I assume you want the best for him, and the best for him might be a hospice facility where he really will get 24/7 care.
I think your idea to liquidate assets and get them even in a AL would be good. He can have Hospice while in an AL. When Hospice is not there, you still have the facilities aides.
Medicare will pay for Hospice care (not the cost of the facility though) but they don't pay for in home caregivers.
i really hoped we could have brought dad home for his last days but I live in Virginia. My brother is local but has a family and career of his own to manage.
I could take FMLA but I would have to leave my kids behind in VA with their dad. That is not an acceptable option.
Right now they are on Medicare with the part B and D insurance. It looks like we have to start liquidating their assets and getting them into a home that might be able to take care of them both.
Your dads MD or MD at the facility write orders for a hospice evaluation.
Hospice is a seperate company, bills separately to Medicare. It’s “self directed” in that - in theory- your dad can select the vendor. In reality it’s limited to the handful of hospice that work the facility he’s in now or those that work in the neighborhood where your folks live. There may not be much choice, especially if your dad is on serious pain meds as some hospice just won’t do those clients due to risk.

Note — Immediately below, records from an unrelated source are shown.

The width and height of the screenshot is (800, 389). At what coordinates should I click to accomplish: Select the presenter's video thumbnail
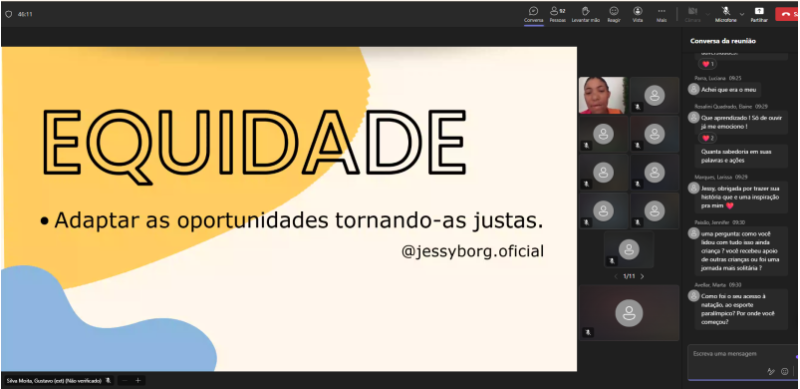point(603,95)
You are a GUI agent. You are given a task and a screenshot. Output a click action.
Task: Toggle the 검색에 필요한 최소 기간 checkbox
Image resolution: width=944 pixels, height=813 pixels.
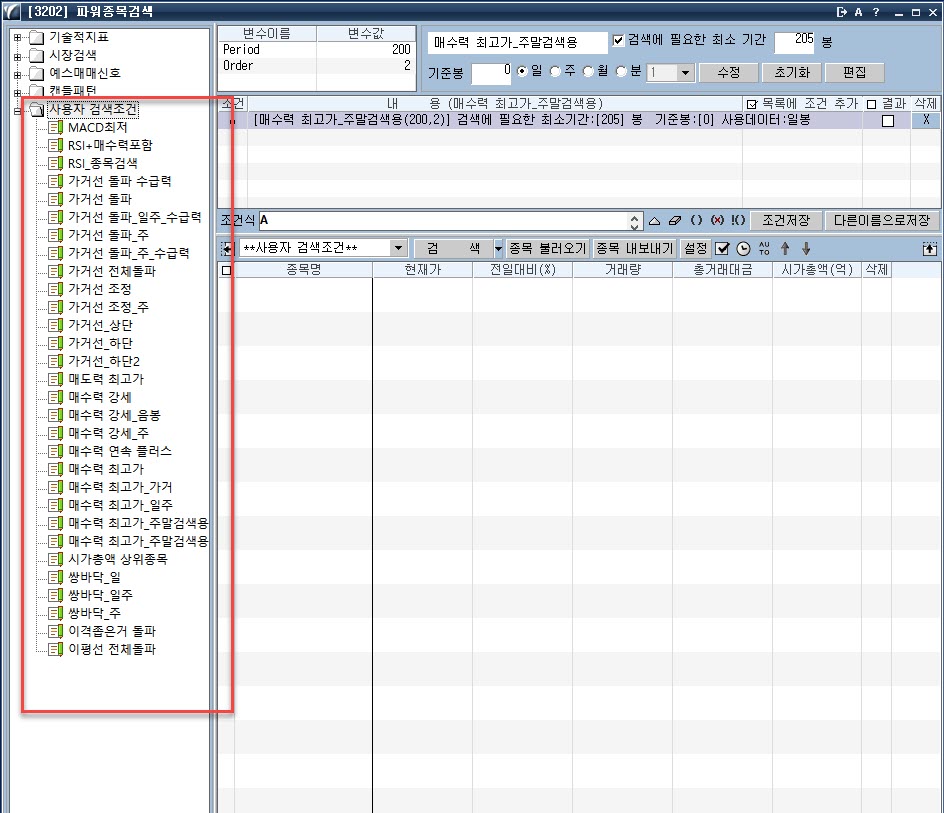618,41
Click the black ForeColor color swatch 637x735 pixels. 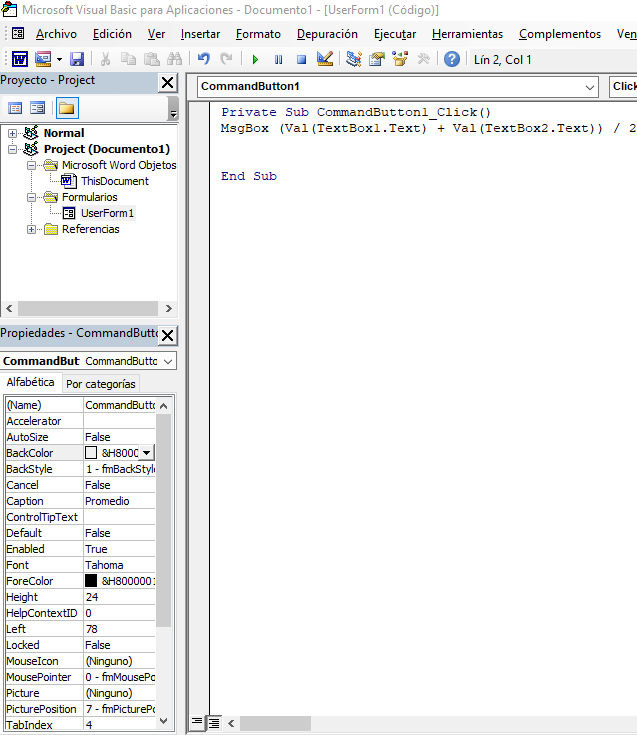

The issue imo will be for inhome is that hospice worker or volunteer is limited to coming in 2-4 times a week, perhaps 2 -4 hrs per visit. Thier time will be abt health checks, bathing, helping them eat a meal, maybe helping to make that meal, perhaps putting fresh bedding on the pneumatic bed that hospice ordered for the patient. But other than those brief visits, your mom & you & your family are on your own for all other care time. Unless y’all hire inhome caregivers.
Maybe if he were to apply for Medicaid, Medicaid could provide for additional in home care. BUT they too will have limits on hours. Inhome cannot exceed # of hours that push it into over 28-32 or so hrs per week as if it’s more than that, they are showing to be “at need” for full time care. Like placement in a LTC facility. It’s not cost efficient for in home plus inhome cannot meet the level of care needed. Comprende?
On your mom, she would have to show her on “at need” situation to become herself eligible for hospice. The rub would be that if both are in home hospice, hospice will need someone not on hospice to be there for oversight. So you or another family member will need to live there.
Realistically the best way to have 24/7 oversight - which probably is what he needs - is for him to be in a facility.
As an aside on this, my mom was on hospice for 18 l...o...n...g months at a NH she had been living at (she fell pulling her wheelchair behind her on way to arts n’ crafts, what can I say). Mom stayed at the NH and was 100% bedfast & between hospice and NH staff got really lovely care. Hospice was mediCARE benefit but her room&board at NH was LTC Medicaid. My MIL - a most difficult person - went into hospital from her NH as very ill. She was on LTC Medicaid at the NH. Hospital discharged her to an specialized facility that was also free standing hospice adjacent to a hospital. She was very ill, extremely septic, cascading organ failure and died abt 3 weeks after exiting the hospital. Her hospitalization and hospice were Medicare part A. MILs path was kinda unusual as most of the time they go back to their old NH and back to LTC Medicaid & off Medicare. Mil had mediCARE coverage because she was super septic sick on discharge; had she lived beyond a month in hospice, imho, she would have been discharged back to NH LTC placement.